DESCRIPTION OF THE TASK:
Below are records; transcribe only the line with "You are a GUI" and those after it, through the last line, without any change.

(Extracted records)
= Beginning of Section =
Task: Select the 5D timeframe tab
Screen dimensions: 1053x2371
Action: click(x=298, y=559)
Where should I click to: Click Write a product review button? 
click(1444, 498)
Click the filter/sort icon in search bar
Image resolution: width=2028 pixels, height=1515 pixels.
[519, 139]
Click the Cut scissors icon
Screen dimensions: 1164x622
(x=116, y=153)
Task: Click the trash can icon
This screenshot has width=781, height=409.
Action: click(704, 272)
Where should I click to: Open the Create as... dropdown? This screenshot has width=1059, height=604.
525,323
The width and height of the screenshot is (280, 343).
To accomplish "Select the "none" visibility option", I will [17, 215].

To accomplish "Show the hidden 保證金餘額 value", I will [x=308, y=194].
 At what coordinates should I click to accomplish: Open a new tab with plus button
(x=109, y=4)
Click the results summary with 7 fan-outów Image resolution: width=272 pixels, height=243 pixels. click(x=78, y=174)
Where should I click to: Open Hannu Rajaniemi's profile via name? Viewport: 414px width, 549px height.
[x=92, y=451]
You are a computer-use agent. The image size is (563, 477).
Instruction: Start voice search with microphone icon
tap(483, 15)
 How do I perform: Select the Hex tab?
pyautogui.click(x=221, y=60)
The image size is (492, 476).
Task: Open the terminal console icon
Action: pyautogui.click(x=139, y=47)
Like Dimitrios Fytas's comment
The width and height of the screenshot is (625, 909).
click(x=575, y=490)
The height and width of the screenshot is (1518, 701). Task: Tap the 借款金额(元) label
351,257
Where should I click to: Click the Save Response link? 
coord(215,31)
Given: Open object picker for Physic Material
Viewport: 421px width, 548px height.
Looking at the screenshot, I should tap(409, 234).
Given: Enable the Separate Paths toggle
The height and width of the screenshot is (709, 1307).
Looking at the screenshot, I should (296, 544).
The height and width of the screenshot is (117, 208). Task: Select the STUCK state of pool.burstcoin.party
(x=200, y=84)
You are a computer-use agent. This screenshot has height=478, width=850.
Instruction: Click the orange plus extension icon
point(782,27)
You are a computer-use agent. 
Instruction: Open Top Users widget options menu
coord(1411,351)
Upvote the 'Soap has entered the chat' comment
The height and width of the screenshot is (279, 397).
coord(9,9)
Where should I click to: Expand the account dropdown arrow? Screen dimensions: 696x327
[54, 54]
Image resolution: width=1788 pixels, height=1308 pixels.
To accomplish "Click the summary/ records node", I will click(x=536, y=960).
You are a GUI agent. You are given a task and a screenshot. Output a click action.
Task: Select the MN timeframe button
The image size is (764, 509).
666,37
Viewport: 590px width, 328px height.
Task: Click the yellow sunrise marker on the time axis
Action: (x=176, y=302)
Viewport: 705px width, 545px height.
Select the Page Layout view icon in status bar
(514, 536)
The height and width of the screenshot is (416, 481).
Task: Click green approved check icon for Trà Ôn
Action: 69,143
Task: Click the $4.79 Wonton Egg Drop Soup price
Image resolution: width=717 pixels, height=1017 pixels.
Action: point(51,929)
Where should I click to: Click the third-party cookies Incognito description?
= End of Section =
RESULT OF THE TASK:
You are a GUI agent. You are given a task and a screenshot. Output a click action.
Task: Select the MN timeframe button
The image size is (764, 509).
666,37
Viewport: 590px width, 328px height.
Task: Click the yellow sunrise marker on the time axis
Action: (x=176, y=302)
Viewport: 705px width, 545px height.
Select the Page Layout view icon in status bar
(514, 536)
The height and width of the screenshot is (416, 481).
Task: Click green approved check icon for Trà Ôn
Action: 69,143
Task: Click the $4.79 Wonton Egg Drop Soup price
Image resolution: width=717 pixels, height=1017 pixels.
Action: point(51,929)
Where should I click to: Click the third-party cookies Incognito description?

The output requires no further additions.